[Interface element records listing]
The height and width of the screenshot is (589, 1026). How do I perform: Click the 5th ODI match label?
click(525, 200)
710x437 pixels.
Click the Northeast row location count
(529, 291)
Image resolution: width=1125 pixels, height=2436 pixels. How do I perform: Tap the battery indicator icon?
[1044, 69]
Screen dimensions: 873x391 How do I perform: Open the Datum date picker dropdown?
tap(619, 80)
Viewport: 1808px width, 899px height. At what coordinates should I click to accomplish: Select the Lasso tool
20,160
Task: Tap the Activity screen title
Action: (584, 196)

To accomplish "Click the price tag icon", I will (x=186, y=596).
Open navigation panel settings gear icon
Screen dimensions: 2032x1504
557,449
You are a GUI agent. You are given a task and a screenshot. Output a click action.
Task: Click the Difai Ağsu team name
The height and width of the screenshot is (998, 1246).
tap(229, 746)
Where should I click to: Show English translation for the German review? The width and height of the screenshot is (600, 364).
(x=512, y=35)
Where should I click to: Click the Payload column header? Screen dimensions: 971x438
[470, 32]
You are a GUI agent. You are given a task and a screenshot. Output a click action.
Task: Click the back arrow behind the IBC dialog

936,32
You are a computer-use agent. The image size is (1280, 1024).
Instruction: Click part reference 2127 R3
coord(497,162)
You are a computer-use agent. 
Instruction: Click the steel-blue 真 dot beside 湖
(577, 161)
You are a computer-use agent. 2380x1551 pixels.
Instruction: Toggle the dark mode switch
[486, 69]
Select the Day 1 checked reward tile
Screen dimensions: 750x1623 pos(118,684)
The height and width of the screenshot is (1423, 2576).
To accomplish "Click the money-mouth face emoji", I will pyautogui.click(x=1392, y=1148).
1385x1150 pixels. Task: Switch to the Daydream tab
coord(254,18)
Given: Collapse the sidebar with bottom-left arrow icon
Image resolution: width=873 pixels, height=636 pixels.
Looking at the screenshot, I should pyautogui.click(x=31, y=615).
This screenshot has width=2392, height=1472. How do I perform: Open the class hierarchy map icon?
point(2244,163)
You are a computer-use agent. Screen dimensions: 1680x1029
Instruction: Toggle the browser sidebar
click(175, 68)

**THE PROBLEM**
Report each line of the listing above that contains the word "arrow", reproducing every such line in full.

**RESPONSE TO THE EXERCISE**
Task: Click the back arrow behind the IBC dialog
Given: Collapse the sidebar with bottom-left arrow icon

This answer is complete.